Apellis did find support of a sort from STAT News, which reported that the physician who heads the ASRS’ ReST committee—at the Cleveland Clinic’s Cole Eye Institute—failed to report receiving consulting fees from and owning stock in Iveric Bio.

Iveric is an eye drug developer that has positioned itself to compete with Apellis by developing a treatment for GA secondary to AMD. That treatment, avacincaptad pegol (ACP), is Iveric’s lead pipeline candidate—and is under FDA review, with a Prescription Drug User Fee Act (PDUFA) target decision date of August 19. Iveric is being acquired by Astellas Pharma for approximately $5.9 billion, in a deal expected to close in the second quarter of Astellas’ current fiscal year (third quarter 2023).
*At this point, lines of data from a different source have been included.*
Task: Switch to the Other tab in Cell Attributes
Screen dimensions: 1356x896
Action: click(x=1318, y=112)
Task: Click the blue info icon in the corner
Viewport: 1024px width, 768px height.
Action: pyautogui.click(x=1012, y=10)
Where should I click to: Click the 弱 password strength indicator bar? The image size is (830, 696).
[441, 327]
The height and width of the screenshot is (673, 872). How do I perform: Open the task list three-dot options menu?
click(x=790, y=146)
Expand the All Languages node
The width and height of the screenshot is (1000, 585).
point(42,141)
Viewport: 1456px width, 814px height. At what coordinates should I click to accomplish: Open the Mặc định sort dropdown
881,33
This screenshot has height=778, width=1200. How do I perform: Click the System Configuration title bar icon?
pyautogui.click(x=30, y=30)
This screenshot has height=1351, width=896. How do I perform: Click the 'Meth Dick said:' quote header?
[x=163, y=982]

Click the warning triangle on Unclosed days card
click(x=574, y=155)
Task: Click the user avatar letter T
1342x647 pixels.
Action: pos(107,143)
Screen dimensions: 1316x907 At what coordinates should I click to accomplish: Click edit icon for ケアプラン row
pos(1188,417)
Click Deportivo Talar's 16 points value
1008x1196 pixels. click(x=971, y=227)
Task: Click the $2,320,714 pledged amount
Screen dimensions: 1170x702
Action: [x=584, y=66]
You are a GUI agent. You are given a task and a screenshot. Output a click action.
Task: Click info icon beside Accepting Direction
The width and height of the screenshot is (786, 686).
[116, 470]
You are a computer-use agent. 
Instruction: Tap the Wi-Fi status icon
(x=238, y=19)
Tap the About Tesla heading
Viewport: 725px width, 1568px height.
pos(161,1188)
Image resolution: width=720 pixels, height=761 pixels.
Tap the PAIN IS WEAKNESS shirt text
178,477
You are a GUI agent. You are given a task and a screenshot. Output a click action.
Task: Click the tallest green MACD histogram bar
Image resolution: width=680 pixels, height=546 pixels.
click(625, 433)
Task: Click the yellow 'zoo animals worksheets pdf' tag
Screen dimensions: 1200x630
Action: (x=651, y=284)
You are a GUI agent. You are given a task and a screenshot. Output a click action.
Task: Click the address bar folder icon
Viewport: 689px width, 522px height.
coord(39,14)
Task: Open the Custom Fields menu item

“The conflict raises questions about his supervision of an emerging safety issue for patients and its impact on the financial health of Apellis,” STAT’s Adam Feuerstein observed.

A 2021 Q-and-A interview with Kaiser in Retinal Physician described him as an advisor to Iveric. Even more interestingly, Kaiser heaped praise on Apellis and the FDA approval of Syfovre in a commentary published April 1 in the same publication.

“This is an amazing milestone in the retinal drug timeline,” Kaiser wrote. “We owe a huge debt of gratitude to Apellis cofounder and CEO/president Cedric Francois, MD, PhD, and his team for their unfailing belief that complement inhibition would work when many in the community did not believe it would.”

But Kaiser acknowledged that answers will be needed in coming months to many of the questions doctors would most likely have about how to incorporate Syfovre into their practices:  Who should receive treatment? How should patients be kept on the drug to maintain its benefits? Should Syfovre be used on patient with small subfoveal GA lesions? And how often should it be delivered?

“There are still many questions, and the answers will become clearer as our experience with the drug increases. It is a very exciting time in retina as we finally have a treatment for this huge unmet need, and I look forward to offering it to my patients.”

Leaders & laggards

  • Adamis Pharmaceuticals (ADMP) shares nearly tripled, rocketing 179% from $1.43 to $3.99 on Tuesday, after the company disclosed in a regulatory filing that it sold a building and property in Conway, AR, that was previously used by the company’s discontinued compounding pharmacy business to FarmaKeio Pharmacy Network for $2 million, including an estimated $232,700 for commissions, fees and closing costs. Shares at first more than quadrupled, surging 312% to $5.90 as of 10:15 a.m. before investors took profits later in the day. However, shares plunged 67% to $1.33 on Wednesday after the company announced an $8 million public offering of 5.93 million units at $1.35 per unit.
  • TG Therapeutics (TGTX) shares plummeted 49% on Tuesday, from $20.69 to $10.49, after reporting second-quarter net sales for its adult relapsing multiple sclerosis (RMS) treatment Briumvi® (ublituximab) of $16 million, 16% below the $19 million expected by a consensus of analysts. The share price plunged despite TG signing an up-to-$650 million agreement with Neuraxpharm Group to commercialize Briumvi outside the U.S. According to TG, Briumvi is the first and only anti-CD20 monoclonal antibody approved in the U.S. and European Union (EU) for adults with RMS that can be administered in a one-hour infusion twice a year following the starting dose.